Lawrence Livermore National Laboratory and Lawrence Berkeley National Laboratory scientists used the Advanced Light Source, shown here, to develop a new technique in nuclear forensics. (Photo: Thor Swift/Berkeley Lab)
New research from the Lawrence Livermore National Laboratory (LLNL) has resulted in the development of a novel synchrotron-based scanning transmission X-ray microscopy (STXM) based method which can identify the chemical states and impurities of individual particles, providing a new technique in the field of nuclear forensics.
"STXM allows us to see details in nuclear materials that traditional methods simply could not detect," said lead author and LLNL scientist Rachel Lim. "This ability to pinpoint chemical states and impurities of individual particles marks a major advance for nuclear forensics capabilities."
Described in the Journal of Nuclear Materials, the method utilizes an x-ray beam, focused down to tens of nanometers wide, to scan across uranium samples. As the X-rays pass through the sample detectors measure how many are absorbed at each point for multiple X-ray energies. Thanks to the characteristics of the beam generated by the Advanced Light Source, the team can achieve excellent resolution in their analysis.
"Because each element has its own unique absorption profile—like a fingerprint—STXM can create detailed images and identify the specific elements and their chemical states in very small regions of the sample," added Lim.
Using the STXM method, the researchers can perform non-destructive analysis for trace amounts of nuclear materials quickly and safely.

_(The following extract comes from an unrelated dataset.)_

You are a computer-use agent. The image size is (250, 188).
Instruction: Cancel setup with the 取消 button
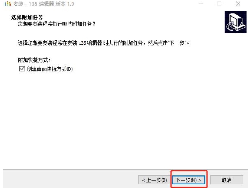[227, 180]
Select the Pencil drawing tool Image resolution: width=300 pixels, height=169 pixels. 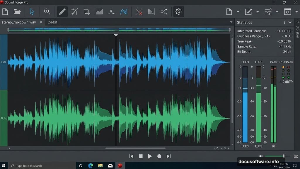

"The chemical state and impurity profile of a material act as forensic signatures linking it to its origin, processing and environmental exposure, but meaningful interpretation requires high-quality reference data," said Lim. "As more reference data becomes available, this approach could become a standard tool for tracing the history and origins of nuclear materials, making it easier to monitor and protect them."